Thursday 12 January 2017

How They Came To Carry On ... Shirley Eaton


The glamorous girl next door Shirley Eaton enlivened several early, rather coy black and white Carry On films. She was the young female lead in the very first in the series, Carry On Sergeant, playing Mary Sage, the new young wife of lead character Charlie, played by Bob Monkhouse.

In a very male dominated National Service comedy, Eaton's performance stood out and it was no surprise to see her back later in 1958 for a starring role in the smash hit, Carry On Nurse. Released in 1959, Nurse performed strongly not just in the United Kingdom but also on the other side of the Atlantic. As Nurse Dorothy Denton, Shirley shone and her romantic storyline alongside Terence Longdon added a strong backbone to all the knockabout comedy provided by the likes of Kenneth Connor, Kenneth Williams and Joan Sims. Shirley made her final Carry On in late 1959 when she came back to Pinewood for a cameo role as Sally Barry in the police comedy, Carry On Constable.


Shirley only had two or three scenes in Constable, however Rogers and Thomas were obviously keen to feature as many familiar actors in the film as possible. Her scenes with Leslie Phillips were great fun and the pair had delicious chemistry. Sadly Shirley did not appear in any further Carry Ons. I remember the actress saying she didn't think the characters she played would have fitted with later, ruder entries in the series, and I can understand that. However I wish she had appeared in a few more early 1960s Carry Ons. Of course Eaton retired from acting by 1969 so there would have no 1970s Carry Ons for her anyway. 

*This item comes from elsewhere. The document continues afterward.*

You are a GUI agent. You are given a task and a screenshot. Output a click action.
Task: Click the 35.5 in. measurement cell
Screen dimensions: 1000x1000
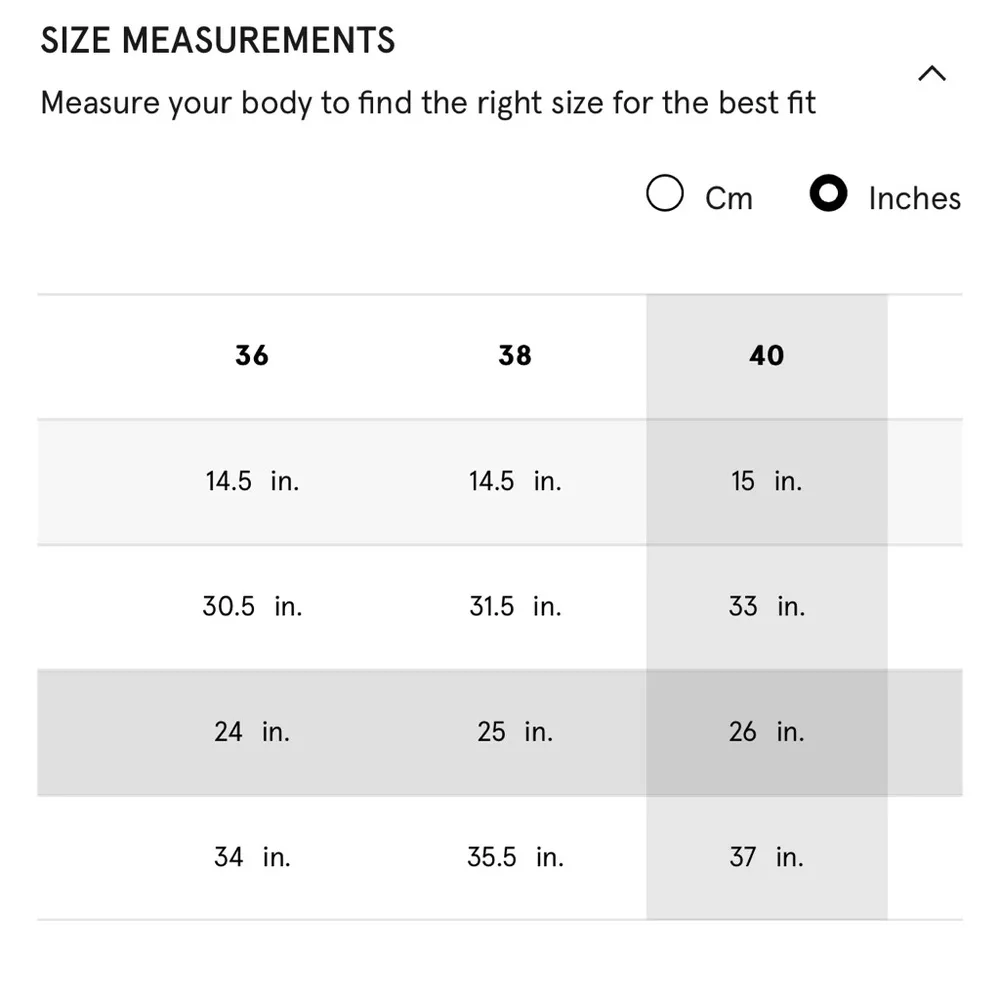click(x=515, y=857)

However, what brought Shirley Eaton to the attention of the Carry On producers in the first place? How did she come to Carry On? Acting from a very young age, Shirley trained at the Aida Foster's school in North London, taking to the stage as a girl. Breaking into television in the early days of the medium, Shirley appeared frequently with the duo of Terry Scott and Bill Maynard in Great Scott! It's Maynard! Before Shirley came to work for Peter Rogers, she first of all acted in films produced by his wife, the legendary Betty Box. 

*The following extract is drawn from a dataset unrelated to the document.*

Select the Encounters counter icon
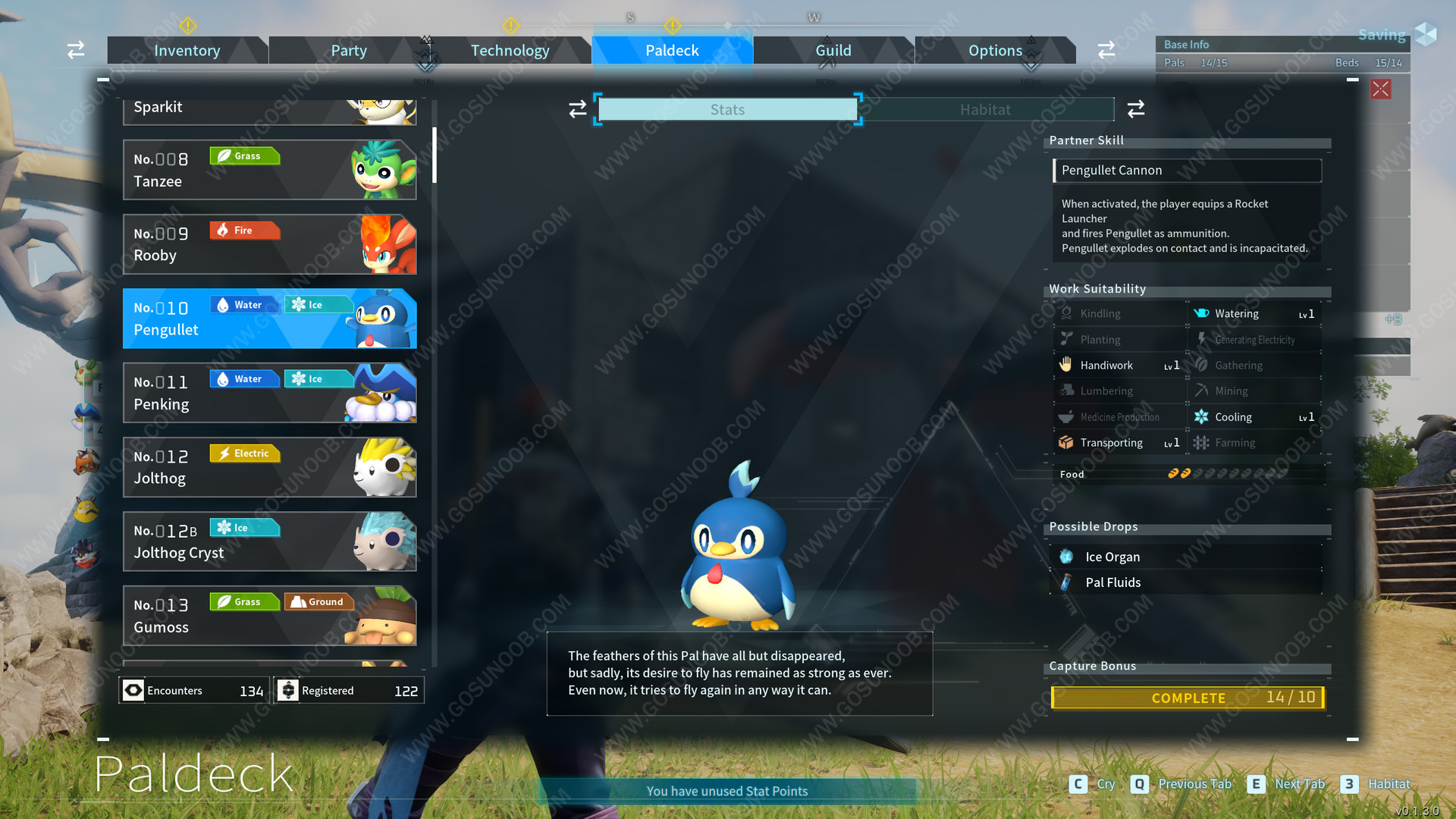1456x819 pixels. coord(136,689)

Shirley has spoken of how Betty spotted her playing the small role of a harem girl in the 1954 comedy film You Know What Sailors Are. On the basis of that small role, Box cast Shirley in the first ever Doctor comedy, Doctor in the House, released later that same year. Playing the small role of Milly Groaker, Shirley shared scenes with Dirk Bogarde as Simon Sparrow and Joan Hickson, playing her mother. This eye-catching guest role led to Box casting Eaton in a further Doctor film, Doctor At Large, in 1957. In this film she had the larger role of Nurse Nan McPherson. There is no doubt that becoming a reliable actress in the Doctor comedies played a part in Rogers and Thomas adding Eaton to the line up for their own fledgling comedy series.

If Peter Rogers went regularly to the cinema in the 1950s, and I believe both he and Gerald Thomas did, he would have seen Shirley star in a further two important and popular broad comedy films. The first of these, Sailor Beware! was a translation of Falkland Carey's successful stage play. Eaton played Shirley Hornett and the film centred on the plans for her wedding to Albert Tufnell, played by future Nurse On Wheels star, Ronald Lewis. Peggy Mount played the formidable mother, Emma and she was ably assisted by the likes of Esma Cannon, Gordon Jackson and Geoffrey Keen. The film was a huge success as was the wonderful comedy The Naked Truth, released in 1957.


The Naked Truth is a glorious British comedy, directed by Mario Zampi. The Naked Truth sees the editor of a famous scandal magazine and focuses on the attempts of various high profile figures to despatch the troublesome Nigel Dennis, before he can ruin their careers. Dennis played by the reliably suave Dennis Price. Shirley Eaton plays the young starlet Melissa Right and is given superb support by the likes of Terry-Thomas, Peter Sellers, Joan Sims and Peggy Mount. Quite a cast! 

Given the films Shirley was making and the people she was working with, it was surely only a matter of time before she worked for Peter Rogers. Of course this is all with the benefit of hindsight, but I'm glad Peter did cast Shirley in those early Carry Ons. In doing so he began a fond tradition of the Carry On blonde. While the likes of Liz Fraser, Angela Douglas and Barbara Windsor would follow, Shirley Eaton was the first and a proper Carry On original.